The Rational Optimist: How Prosperity Evolves by Matt Ridley
Rambles:
The idea that collective intelligence is its own independent entity, that we can contribute to, from the bottom up. You more commonly hear about how collective centralized planning fails, and less about how trade and specialization succeed. Liked that.
There's a lot of talk about how the infrastructure for sharing ideas has improved dramatically over the years — i.e. the internet — and how that allows for a new scale of prosperity, since prosperity is based on the sharing of good ideas. However, Ridley doesn't really touch on how that same scale might make us vulnerable. Where a bad idea of a previous generation might've ruined a place, caused a localized issue; now we have the potential for global ruin.

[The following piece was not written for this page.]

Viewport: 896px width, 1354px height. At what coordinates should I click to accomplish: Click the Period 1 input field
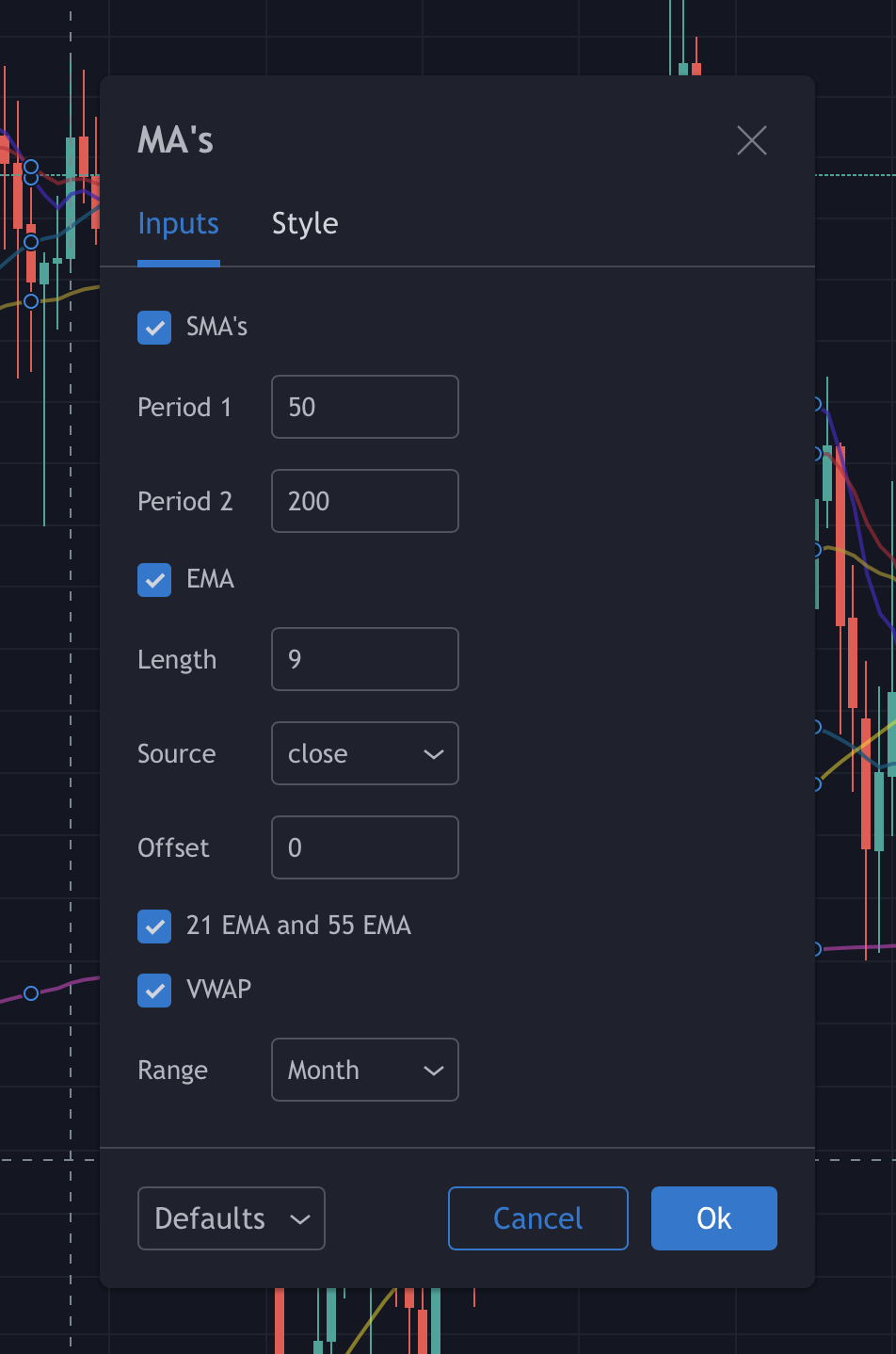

That prosperity now is worth something that can be discounted against prosperity in the future. That's vital for weighing big future risks. That oil now prevents suffering and improves people's lives. These things do need to be accounted for, and they often aren't. And the inefficiencies of the proposed alternatives, being glossed over for fashionable reasons, that also needs to be addressed. But at the same time, you don't hear Ridley really attack or dismantle the terms of the claimed risks (e.g. Climate Change) so much as rail on the currently offered solutions. He simply holds climate change, as an ambiguous boogieman, up against things like acid rain, which are less worried about today. But this doesn't address the more concrete claims of, say, rising sea levels.
Not a compressive summary or review. Neither an endorsement or criticism. Just some lingering thoughts.